**Stored rows:**
begin
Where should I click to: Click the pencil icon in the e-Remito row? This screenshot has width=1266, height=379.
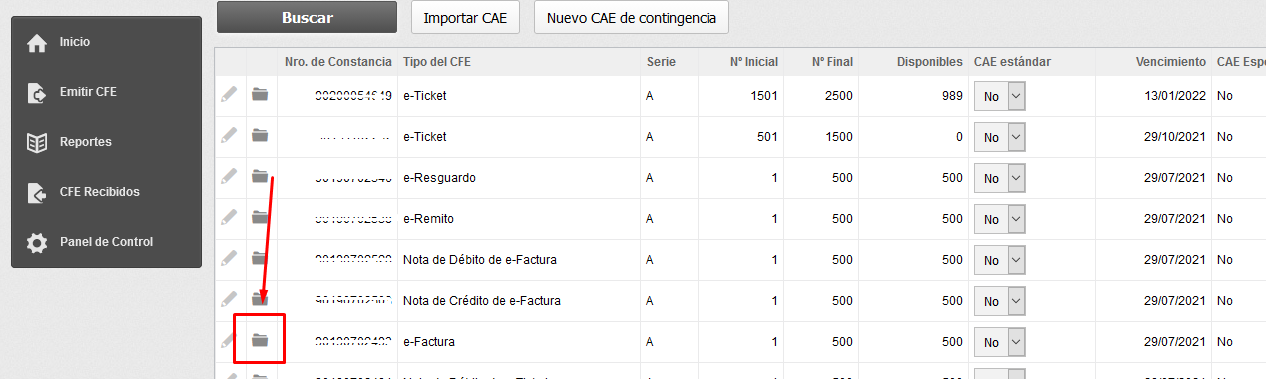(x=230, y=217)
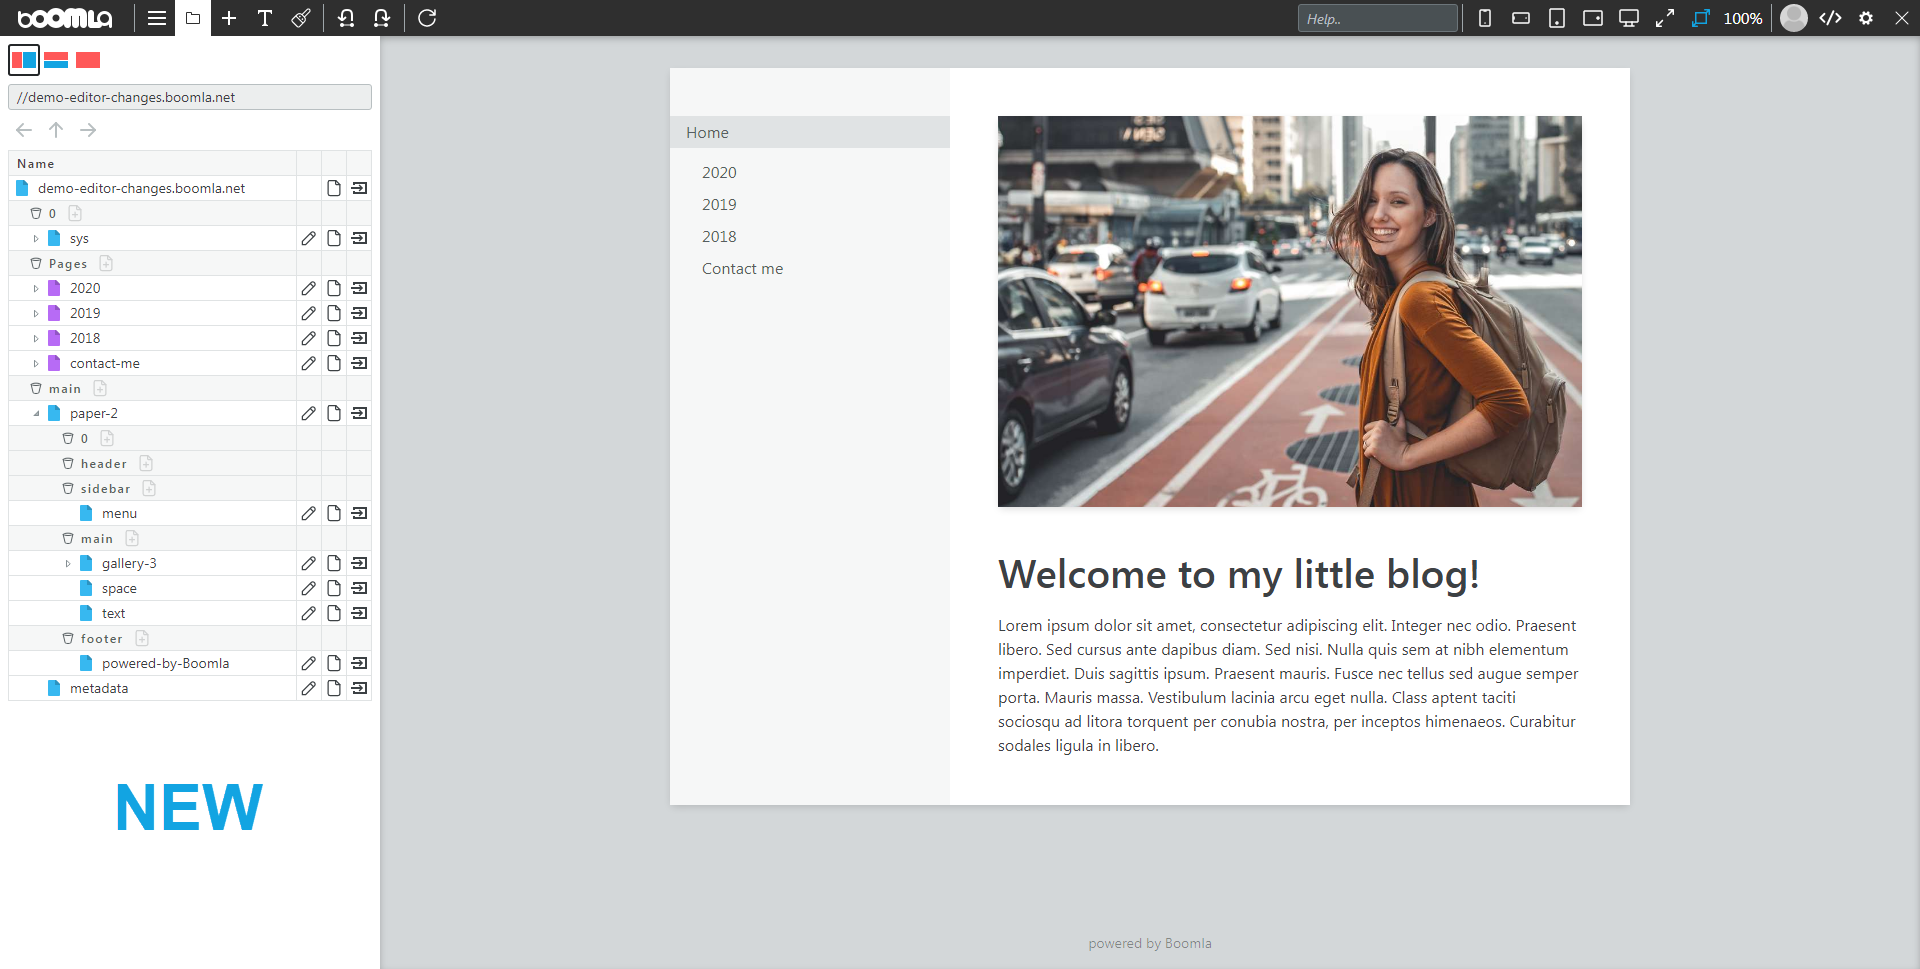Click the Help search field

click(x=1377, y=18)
end
begin
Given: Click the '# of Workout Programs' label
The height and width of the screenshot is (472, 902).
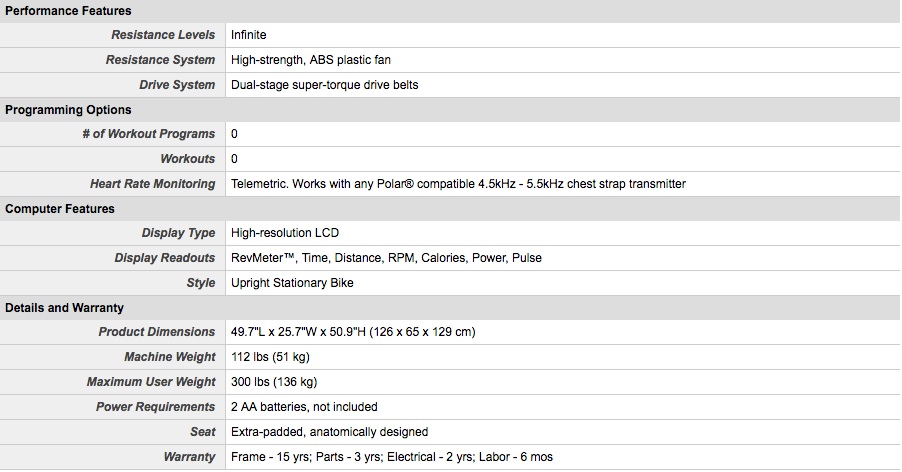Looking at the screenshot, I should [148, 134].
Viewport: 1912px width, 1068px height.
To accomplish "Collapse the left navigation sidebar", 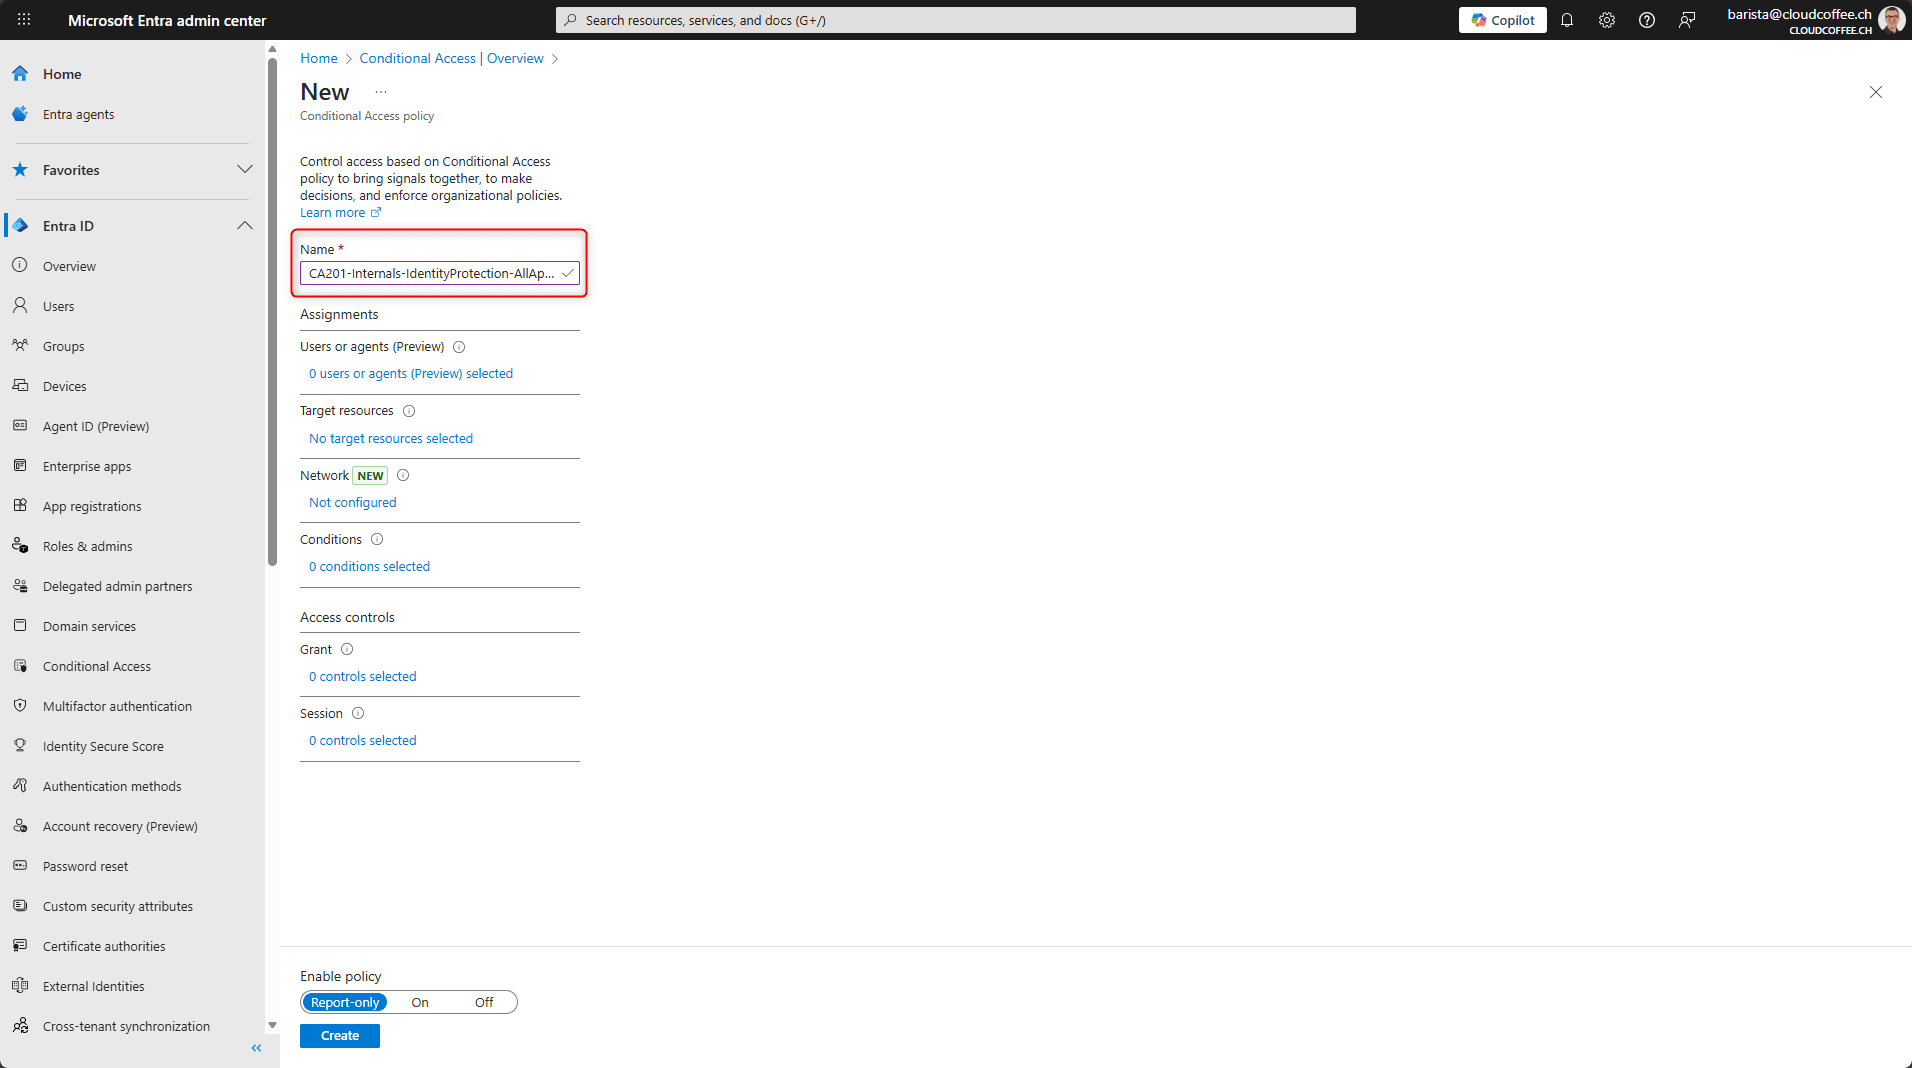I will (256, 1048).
end
Render the lines from the one containing "Where should I" through the one containing "click(x=1377, y=18)", inclusive, as a Markdown table with columns No. and Line, with blank lines skipped and the pictures left out.

**Finished task:**
| No. | Line |
|---|---|
| 1 | Where should I click to: Click the pencil icon in the e-Remito row? This screenshot has width=1266, height=379. |
| 2 | (x=230, y=217) |
| 3 | Click the Help search field |
| 4 | click(x=1377, y=18) |